Introduction

We’ve already explored some basic machine learning models, and now, we’ll dive into Decision Trees, one of the most popular and powerful machine learning techniques.

Decision trees are not only easy to interpret but also highly effective at predicting complex patterns in data. Their combination of interpretability and accuracy makes them popular in both the business and data science communities.

What We'll Cover?

We will cover all concept of decision tree in three parts.

Regression Trees: Focus on predicting continuous outcomes.
Classification Trees: Handling categorical predictions.
Tree Pruning: Controlling the complexity of the tree.
Advanced Ensemble Techniques: Bagging, Random Forest, and Boosting methods for enhanced performance.

In this section, we will dive into Regression Tree and the logic behind decision trees.

What is a Decision Tree?

A decision tree is a popular decision support tool that uses a tree-like structure to model decisions and their possible consequences, including chance outcomes, costs, and utility.

It visually represents the decision-making process, where each node represents a decision or a test on an attribute, and each branch represents the outcome of that decision. The leaf nodes at the end of the tree show the final output or prediction.

In machine learning, a decision tree works as a flowchart-like model that uses a series of conditional control statements to split data into smaller and smaller subsets, ultimately helping in classification or regression tasks.

In a decision tree, the goal is to split the population into distinct regions or segments, where each region represents a group of observations with similar characteristics based on predictor variables. In this example, the tree ultimately divides the data into four regions, each of which classifies individuals as either "unfit" or "fit" based on their characteristics. Each split refines the classification by focusing on key predictors that help distinguish between these groups.

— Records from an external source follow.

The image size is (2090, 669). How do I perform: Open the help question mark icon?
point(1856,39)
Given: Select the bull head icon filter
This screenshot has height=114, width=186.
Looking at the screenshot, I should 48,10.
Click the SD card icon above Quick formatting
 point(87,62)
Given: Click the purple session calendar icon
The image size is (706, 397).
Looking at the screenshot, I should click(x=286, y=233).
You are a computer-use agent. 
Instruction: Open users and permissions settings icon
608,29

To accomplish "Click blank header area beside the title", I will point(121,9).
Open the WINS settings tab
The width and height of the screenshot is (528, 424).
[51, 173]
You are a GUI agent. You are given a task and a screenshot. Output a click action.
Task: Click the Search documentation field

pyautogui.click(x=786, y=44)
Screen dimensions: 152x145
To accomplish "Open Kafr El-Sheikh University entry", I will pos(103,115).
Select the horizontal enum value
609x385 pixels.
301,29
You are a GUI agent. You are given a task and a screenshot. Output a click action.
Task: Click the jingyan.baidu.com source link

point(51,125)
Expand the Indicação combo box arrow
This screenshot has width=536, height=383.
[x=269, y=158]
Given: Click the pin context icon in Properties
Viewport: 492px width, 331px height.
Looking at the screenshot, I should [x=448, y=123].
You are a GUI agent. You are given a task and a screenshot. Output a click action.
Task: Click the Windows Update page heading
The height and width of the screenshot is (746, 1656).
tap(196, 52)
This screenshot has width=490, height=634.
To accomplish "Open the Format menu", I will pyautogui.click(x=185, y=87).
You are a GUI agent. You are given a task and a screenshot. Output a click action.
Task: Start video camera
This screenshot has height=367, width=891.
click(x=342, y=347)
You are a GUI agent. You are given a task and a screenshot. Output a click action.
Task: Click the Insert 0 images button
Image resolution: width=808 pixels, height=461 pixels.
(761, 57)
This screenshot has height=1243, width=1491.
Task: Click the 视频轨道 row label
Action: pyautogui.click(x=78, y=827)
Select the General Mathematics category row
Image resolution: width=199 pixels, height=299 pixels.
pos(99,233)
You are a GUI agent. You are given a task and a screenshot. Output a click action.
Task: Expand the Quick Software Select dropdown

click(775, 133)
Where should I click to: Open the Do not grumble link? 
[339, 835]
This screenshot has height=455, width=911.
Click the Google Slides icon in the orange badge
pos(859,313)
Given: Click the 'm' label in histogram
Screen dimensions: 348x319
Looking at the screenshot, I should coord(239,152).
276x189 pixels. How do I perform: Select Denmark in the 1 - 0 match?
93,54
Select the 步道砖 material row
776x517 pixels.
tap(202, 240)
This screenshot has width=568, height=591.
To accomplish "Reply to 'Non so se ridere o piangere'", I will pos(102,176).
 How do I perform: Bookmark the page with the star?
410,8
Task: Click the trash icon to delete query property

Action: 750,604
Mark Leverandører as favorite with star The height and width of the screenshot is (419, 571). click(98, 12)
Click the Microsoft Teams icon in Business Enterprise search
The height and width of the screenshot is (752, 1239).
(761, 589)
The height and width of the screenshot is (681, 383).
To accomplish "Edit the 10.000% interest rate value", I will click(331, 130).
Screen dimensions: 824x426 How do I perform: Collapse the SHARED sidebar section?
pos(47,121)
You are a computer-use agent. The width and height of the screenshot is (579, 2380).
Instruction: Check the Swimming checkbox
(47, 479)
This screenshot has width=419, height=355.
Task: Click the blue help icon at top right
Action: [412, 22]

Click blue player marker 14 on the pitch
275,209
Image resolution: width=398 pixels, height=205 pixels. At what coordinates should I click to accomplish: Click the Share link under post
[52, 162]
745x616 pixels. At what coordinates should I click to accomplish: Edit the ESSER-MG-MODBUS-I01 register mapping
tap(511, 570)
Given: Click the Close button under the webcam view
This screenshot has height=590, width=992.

What is a Regression Tree?

A Regression Tree works by splitting the predictor space into distinct regions and making predictions based on the average response in each region.

Steps in Building a Regression Tree:

Dividing the Predictor Space:

We divide the predictor space (the set of possible values for X1,X2, . . …,Xp ) into J distinct and non-overlapping regions, R1,R2, . . . , RJ .
Prediction:

For every observation that falls into a particular region Rj, the prediction is the mean of the response values of all training observations in that region.
Goal:

The aim is to minimize the Residual Sum of Squares (RSS), which is the total squared difference between actual and predicted values.

Process:

Consider All Predictors and Cut Points:

The tree evaluates all predictor variables and all possible cut points to determine where to split the data.
Calculate RSS:

For each split, the tree calculates the RSS to measure the error in predictions.
Select the Best Split:

The split that gives the least RSS (minimizing error) is selected.
Continue Splitting:

This process continues recursively until a stopping criterion (e.g., minimum node size or maximum depth) is met.

By iteratively splitting the predictor space and minimizing RSS, the tree creates a model that can predict continuous outcomes.

Why Controlling Tree Growth is Needed?

We need to control the growth of a decision tree to avoid overfitting. Overfitting happens when a model becomes too complex and starts to memorize the training data instead of learning general patterns. This makes the model perform very well on the training data but poorly on new, unseen data.

What is Overfitting (in simple words)?

Think of it like studying for an exam. If you only memorize specific questions and their answers, you'll do great if the same questions appear in the exam. But if the questions are different, you’ll struggle because you didn’t understand the concepts. Overfitting is like that—your decision tree learns the exact data you gave it but doesn’t do well with new data because it didn’t capture general trends.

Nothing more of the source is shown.